## [TASK REQUIREMENTS]
Copy out every line of the material below without changing anything.

[Rows of pointing data]
--- start ---

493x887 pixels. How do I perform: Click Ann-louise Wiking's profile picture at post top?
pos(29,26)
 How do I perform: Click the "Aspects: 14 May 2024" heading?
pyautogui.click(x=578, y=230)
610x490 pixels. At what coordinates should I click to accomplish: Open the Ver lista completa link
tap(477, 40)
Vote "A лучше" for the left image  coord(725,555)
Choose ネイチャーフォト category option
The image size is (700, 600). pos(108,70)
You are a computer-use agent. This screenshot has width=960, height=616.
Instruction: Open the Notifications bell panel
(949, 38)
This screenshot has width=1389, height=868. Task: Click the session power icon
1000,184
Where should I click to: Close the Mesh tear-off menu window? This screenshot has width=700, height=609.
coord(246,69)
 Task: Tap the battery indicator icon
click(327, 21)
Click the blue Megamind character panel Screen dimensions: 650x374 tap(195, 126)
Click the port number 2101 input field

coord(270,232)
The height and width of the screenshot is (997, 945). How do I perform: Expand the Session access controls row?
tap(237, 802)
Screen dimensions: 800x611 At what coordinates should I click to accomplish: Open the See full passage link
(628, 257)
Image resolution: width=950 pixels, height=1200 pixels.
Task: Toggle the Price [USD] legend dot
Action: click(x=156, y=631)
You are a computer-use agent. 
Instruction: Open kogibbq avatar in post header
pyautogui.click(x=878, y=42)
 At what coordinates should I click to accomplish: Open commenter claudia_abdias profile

--- end ---

## [RESULT]
493x887 pixels. How do I perform: Click Ann-louise Wiking's profile picture at post top?
pos(29,26)
 How do I perform: Click the "Aspects: 14 May 2024" heading?
pyautogui.click(x=578, y=230)
610x490 pixels. At what coordinates should I click to accomplish: Open the Ver lista completa link
tap(477, 40)
Vote "A лучше" for the left image  coord(725,555)
Choose ネイチャーフォト category option
The image size is (700, 600). pos(108,70)
You are a computer-use agent. This screenshot has width=960, height=616.
Instruction: Open the Notifications bell panel
(949, 38)
This screenshot has width=1389, height=868. Task: Click the session power icon
1000,184
Where should I click to: Close the Mesh tear-off menu window? This screenshot has width=700, height=609.
coord(246,69)
 Task: Tap the battery indicator icon
click(327, 21)
Click the blue Megamind character panel Screen dimensions: 650x374 tap(195, 126)
Click the port number 2101 input field

coord(270,232)
The height and width of the screenshot is (997, 945). How do I perform: Expand the Session access controls row?
tap(237, 802)
Screen dimensions: 800x611 At what coordinates should I click to accomplish: Open the See full passage link
(628, 257)
Image resolution: width=950 pixels, height=1200 pixels.
Task: Toggle the Price [USD] legend dot
Action: click(x=156, y=631)
You are a computer-use agent. 
Instruction: Open kogibbq avatar in post header
pyautogui.click(x=878, y=42)
 At what coordinates should I click to accomplish: Open commenter claudia_abdias profile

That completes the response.